**WHAT IS REQUIRED:**
Copy the passage on the gut microbiome and liver failure below word for word, from "In summary, this" to "in the future.".

**SOURCE TEXT:**
==========
In general, the functions of the gut microbiome in humans are as follows: (I) absorption of nutrient metabolites; (II) maintenance of the integrity of gut barriers; (III) regulating the activity of innate and adaptive immune cells; (IV) suppress pathogenic bacteria colonization via pH modulation and nutrient competition, etc. When dysbiosis occurs, the balance between gut microflora is compromised, and so are those critical functions either (4). Liver would be the first affected organ due to the unique anatomical relationship with the guts, namely the gut-liver axis. Gut barrier dysfunction and bacterial translocation would produce excessive toxins and other metabolites, and facilitate the transfer process to the liver, causing inflammatory reactions and impairing native immune responses (5).
Traditionally, the important parameters used in evaluating the possibility of liver failure after hepatectomy include future liver remnant volume, age, time duration of hepatic inflow occlusion, cirrhosis, viral hepatitis, fatty liver, etc. This article remedies the lack of studies explaining the relationship between PHLF and the gut microbiome and comes out with substantial results and suggestions, yet there are more questions in this area to be answered. For instance, the mechanisms of the gut–liver axis that links the gut and liver are not well understood. Gut and liver are anatomically linked via the portal vein, evidence shows that gut bacterial composition and metabolites can be transferred to the liver and affect liver homeostasis, but current understanding of the underlying interactions remains superficial. Furthermore, gut microbiome dysbiosis is highly correlated with multiple liver diseases, and the causal relationship among them is nevertheless unclear. Studies indicated that dysbiosis causing inflammatory reactions precedes carcinogenesis in an animal model (6), but it remains difficult to know whether the same occurs in humans, or whether inherent inflammation and impaired gut barrier function cause dysbiosis in the first place.
In summary, this article analyzed the changes in the composition and diversity of gut bacteria in B-HCC patients before and after extended hepatectomy and gave us valuable insight into the relationship between PHLF and the gut microbiome. Certain microbiotas were identified to be used as diagnostic biomarkers for PHLF. Thus far, studies have shown that those changes in the composition of the gut microbiota altering gut permeability and resulting in increased translocation of bacteria and bacterial components are accountable for inducing hepatic injuries, and an understanding of the gut–liver axis and the mechanisms by which modulating the gut microbiota impacts hepatic inflammation, liver injury and carcinogenesis will ultimately place manipulation of the gut microbiota as a potential therapeutic strategy in the future.
==========
**DATA SHOWN:**
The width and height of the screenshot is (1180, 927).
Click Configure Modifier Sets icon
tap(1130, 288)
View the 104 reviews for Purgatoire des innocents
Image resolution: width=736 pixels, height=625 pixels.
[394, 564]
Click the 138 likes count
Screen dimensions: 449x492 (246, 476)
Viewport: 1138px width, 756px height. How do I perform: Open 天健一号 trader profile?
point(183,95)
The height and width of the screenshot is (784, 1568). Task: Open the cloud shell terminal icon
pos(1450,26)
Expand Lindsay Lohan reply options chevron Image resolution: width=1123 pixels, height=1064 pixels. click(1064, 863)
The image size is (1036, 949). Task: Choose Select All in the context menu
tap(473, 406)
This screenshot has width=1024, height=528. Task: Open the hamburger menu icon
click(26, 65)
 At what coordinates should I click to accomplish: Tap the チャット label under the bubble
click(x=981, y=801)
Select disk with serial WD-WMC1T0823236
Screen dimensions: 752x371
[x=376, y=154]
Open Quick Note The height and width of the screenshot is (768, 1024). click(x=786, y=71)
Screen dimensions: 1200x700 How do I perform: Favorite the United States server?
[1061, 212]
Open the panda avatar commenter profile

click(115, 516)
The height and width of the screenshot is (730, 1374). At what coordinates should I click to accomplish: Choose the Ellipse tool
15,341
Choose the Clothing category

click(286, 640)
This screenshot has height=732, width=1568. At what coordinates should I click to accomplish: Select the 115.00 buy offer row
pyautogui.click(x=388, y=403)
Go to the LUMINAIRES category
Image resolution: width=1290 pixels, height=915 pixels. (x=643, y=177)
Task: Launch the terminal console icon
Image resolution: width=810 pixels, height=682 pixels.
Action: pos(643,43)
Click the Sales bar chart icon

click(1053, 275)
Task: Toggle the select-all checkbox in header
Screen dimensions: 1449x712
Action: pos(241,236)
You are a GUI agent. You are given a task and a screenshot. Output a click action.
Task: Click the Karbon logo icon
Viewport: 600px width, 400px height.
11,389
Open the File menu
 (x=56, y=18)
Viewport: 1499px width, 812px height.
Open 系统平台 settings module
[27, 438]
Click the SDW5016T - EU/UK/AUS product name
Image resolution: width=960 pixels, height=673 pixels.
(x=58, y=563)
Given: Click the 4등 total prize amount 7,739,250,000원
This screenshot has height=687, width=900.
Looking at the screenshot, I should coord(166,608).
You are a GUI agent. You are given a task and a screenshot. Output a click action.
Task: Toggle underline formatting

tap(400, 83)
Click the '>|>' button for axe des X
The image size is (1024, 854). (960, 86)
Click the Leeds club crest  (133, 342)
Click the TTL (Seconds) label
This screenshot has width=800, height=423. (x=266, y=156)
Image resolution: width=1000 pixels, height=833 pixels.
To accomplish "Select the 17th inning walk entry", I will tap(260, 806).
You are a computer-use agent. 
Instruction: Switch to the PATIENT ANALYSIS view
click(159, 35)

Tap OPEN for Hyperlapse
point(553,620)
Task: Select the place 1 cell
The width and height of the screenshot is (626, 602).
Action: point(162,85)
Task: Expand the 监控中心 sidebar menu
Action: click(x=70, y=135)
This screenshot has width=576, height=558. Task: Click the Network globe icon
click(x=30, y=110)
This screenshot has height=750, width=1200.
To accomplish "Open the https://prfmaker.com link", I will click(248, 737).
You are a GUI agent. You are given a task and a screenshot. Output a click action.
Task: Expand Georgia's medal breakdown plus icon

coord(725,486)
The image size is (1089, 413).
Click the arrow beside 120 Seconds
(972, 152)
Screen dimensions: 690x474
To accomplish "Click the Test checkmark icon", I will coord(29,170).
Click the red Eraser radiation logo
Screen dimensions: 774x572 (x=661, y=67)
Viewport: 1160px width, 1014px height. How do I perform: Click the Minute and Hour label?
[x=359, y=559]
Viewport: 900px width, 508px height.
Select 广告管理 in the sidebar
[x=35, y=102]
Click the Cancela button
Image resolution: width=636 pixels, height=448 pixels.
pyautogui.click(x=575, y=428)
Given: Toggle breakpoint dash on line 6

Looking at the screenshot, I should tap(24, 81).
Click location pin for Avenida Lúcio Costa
==========
**EXERCISE RESPONSE:**
In summary, this article analyzed the changes in the composition and diversity of gut bacteria in B-HCC patients before and after extended hepatectomy and gave us valuable insight into the relationship between PHLF and the gut microbiome. Certain microbiotas were identified to be used as diagnostic biomarkers for PHLF. Thus far, studies have shown that those changes in the composition of the gut microbiota altering gut permeability and resulting in increased translocation of bacteria and bacterial components are accountable for inducing hepatic injuries, and an understanding of the gut–liver axis and the mechanisms by which modulating the gut microbiota impacts hepatic inflammation, liver injury and carcinogenesis will ultimately place manipulation of the gut microbiota as a potential therapeutic strategy in the future.